— Directive —
Copy out each of the entries below word for word, without changing anything.

— Data supplied —
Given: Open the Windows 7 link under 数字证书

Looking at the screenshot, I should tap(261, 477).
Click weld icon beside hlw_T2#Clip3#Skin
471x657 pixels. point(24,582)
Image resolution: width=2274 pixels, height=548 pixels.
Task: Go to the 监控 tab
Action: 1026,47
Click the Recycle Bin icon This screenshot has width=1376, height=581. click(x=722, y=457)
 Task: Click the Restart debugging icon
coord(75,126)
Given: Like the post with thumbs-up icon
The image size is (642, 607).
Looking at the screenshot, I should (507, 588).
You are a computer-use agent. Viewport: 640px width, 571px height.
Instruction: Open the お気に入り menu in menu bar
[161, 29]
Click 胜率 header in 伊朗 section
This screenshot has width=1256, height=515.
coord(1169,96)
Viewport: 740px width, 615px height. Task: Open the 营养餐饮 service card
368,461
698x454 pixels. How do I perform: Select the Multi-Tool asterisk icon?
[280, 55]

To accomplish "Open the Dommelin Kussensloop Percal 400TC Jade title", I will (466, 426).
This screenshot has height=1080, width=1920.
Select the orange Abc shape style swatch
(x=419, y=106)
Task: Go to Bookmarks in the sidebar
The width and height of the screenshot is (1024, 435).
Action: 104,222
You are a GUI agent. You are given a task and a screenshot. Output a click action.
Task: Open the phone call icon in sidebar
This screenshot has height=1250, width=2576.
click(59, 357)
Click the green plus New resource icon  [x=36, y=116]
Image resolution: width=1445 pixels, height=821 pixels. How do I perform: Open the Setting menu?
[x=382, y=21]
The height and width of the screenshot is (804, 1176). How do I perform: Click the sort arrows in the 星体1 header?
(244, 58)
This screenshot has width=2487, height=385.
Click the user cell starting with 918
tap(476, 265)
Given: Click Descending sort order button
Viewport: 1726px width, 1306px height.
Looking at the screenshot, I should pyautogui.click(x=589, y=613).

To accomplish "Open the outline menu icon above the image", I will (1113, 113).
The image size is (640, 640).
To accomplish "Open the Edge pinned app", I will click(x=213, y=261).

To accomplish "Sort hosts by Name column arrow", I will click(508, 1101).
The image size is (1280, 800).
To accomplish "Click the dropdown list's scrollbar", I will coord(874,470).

— Result for this task —
Given: Open the Windows 7 link under 数字证书

Looking at the screenshot, I should tap(261, 477).
Click weld icon beside hlw_T2#Clip3#Skin
471x657 pixels. point(24,582)
Image resolution: width=2274 pixels, height=548 pixels.
Task: Go to the 监控 tab
Action: 1026,47
Click the Recycle Bin icon This screenshot has width=1376, height=581. click(x=722, y=457)
 Task: Click the Restart debugging icon
coord(75,126)
Given: Like the post with thumbs-up icon
The image size is (642, 607).
Looking at the screenshot, I should (507, 588).
You are a computer-use agent. Viewport: 640px width, 571px height.
Instruction: Open the お気に入り menu in menu bar
[161, 29]
Click 胜率 header in 伊朗 section
This screenshot has width=1256, height=515.
coord(1169,96)
Viewport: 740px width, 615px height. Task: Open the 营养餐饮 service card
368,461
698x454 pixels. How do I perform: Select the Multi-Tool asterisk icon?
[280, 55]

To accomplish "Open the Dommelin Kussensloop Percal 400TC Jade title", I will (466, 426).
This screenshot has height=1080, width=1920.
Select the orange Abc shape style swatch
(x=419, y=106)
Task: Go to Bookmarks in the sidebar
The width and height of the screenshot is (1024, 435).
Action: 104,222
You are a GUI agent. You are given a task and a screenshot. Output a click action.
Task: Open the phone call icon in sidebar
This screenshot has height=1250, width=2576.
click(59, 357)
Click the green plus New resource icon  [x=36, y=116]
Image resolution: width=1445 pixels, height=821 pixels. How do I perform: Open the Setting menu?
[x=382, y=21]
The height and width of the screenshot is (804, 1176). How do I perform: Click the sort arrows in the 星体1 header?
(244, 58)
This screenshot has width=2487, height=385.
Click the user cell starting with 918
tap(476, 265)
Given: Click Descending sort order button
Viewport: 1726px width, 1306px height.
Looking at the screenshot, I should pyautogui.click(x=589, y=613).

To accomplish "Open the outline menu icon above the image", I will (1113, 113).
The image size is (640, 640).
To accomplish "Open the Edge pinned app", I will click(x=213, y=261).

To accomplish "Sort hosts by Name column arrow", I will click(508, 1101).
The image size is (1280, 800).
To accomplish "Click the dropdown list's scrollbar", I will coord(874,470).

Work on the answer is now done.